Efficient Transformers with Dynamic Token Pooling
Piotr Nawrot, Jan Chorowski, Adrian Łańcucki, Edoardo M. Ponti
TL;DR
This work tackles the inefficiency of Transformers by introducing a dynamic-pooling mechanism that learns variable-length token segments in intermediate layers, preserving autoregressive generation. A boundary predictor jointly learns segmentation and language modelling, with training signals ranging from end-to-end Gumbel-Sigmoid to supervision via Unigram tokenization, entropy spikes, or whitespace cues. Empirical results across English and morphologically diverse languages show that dynamic pooling yields faster training and improved perplexity (lower BPC) compared to vanilla and fixed-pooling Hourglass models, with whitespace and Unigram supervision performing best. The approach scales well, reduces memory and time by substantial factors at higher shortening rates, and remains competitive or superior as model depth increases, suggesting a promising path for scalable, efficient language modelling. Limitations include language dependence of boundaries (e.g., Finnish’s morphology), the restriction to contiguous segments, and the potential gains from more tightly coupled boundary decisions.
Abstract
Transformers achieve unrivalled performance in modelling language, but remain inefficient in terms of memory and time complexity. A possible remedy is to reduce the sequence length in the intermediate layers by pooling fixed-length segments of tokens. Nevertheless, natural units of meaning, such as words or phrases, display varying sizes. To address this mismatch, we equip language models with a dynamic-pooling mechanism, which predicts segment boundaries in an autoregressive fashion.

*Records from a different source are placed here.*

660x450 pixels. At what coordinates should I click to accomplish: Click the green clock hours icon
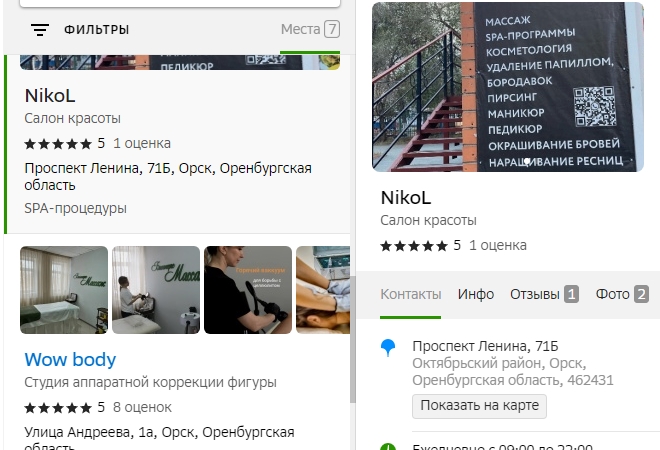[389, 445]
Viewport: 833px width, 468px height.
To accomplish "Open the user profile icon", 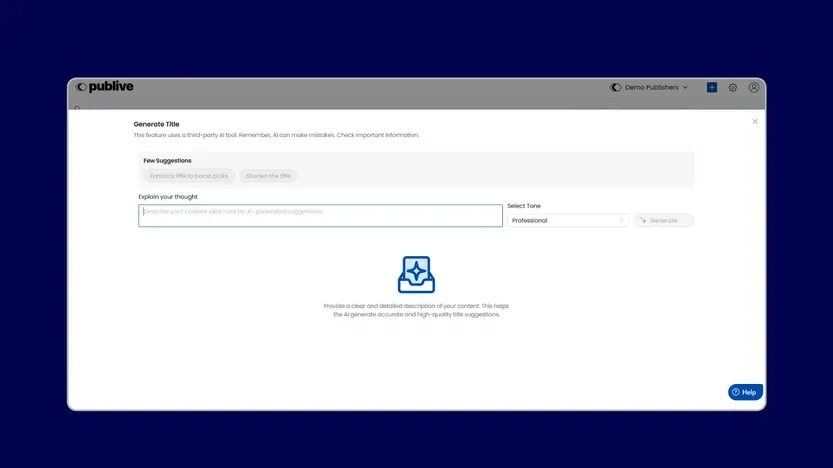I will pyautogui.click(x=754, y=88).
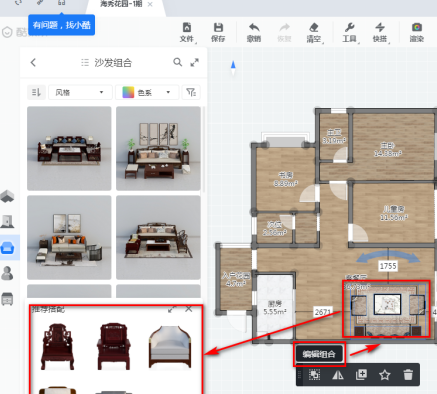This screenshot has width=437, height=394.
Task: Favorite the selection with the star icon
Action: [x=385, y=375]
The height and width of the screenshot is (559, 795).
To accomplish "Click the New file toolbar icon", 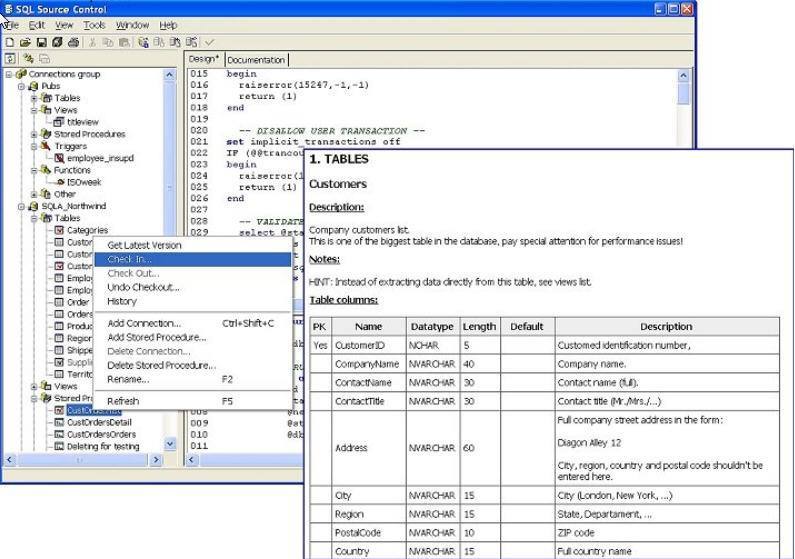I will 9,42.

We compare several methods to infer boundaries, including end-to-end learning through stochastic re-parameterisation, supervised learning (based on segmentations from subword tokenizers or spikes in conditional entropy), as well as linguistically motivated boundaries. We perform character-level evaluation on texts from multiple datasets and morphologically diverse languages. The results demonstrate that dynamic pooling, which jointly segments and models language, is both faster and more accurate than vanilla Transformers and fixed-length pooling within the same computational budget.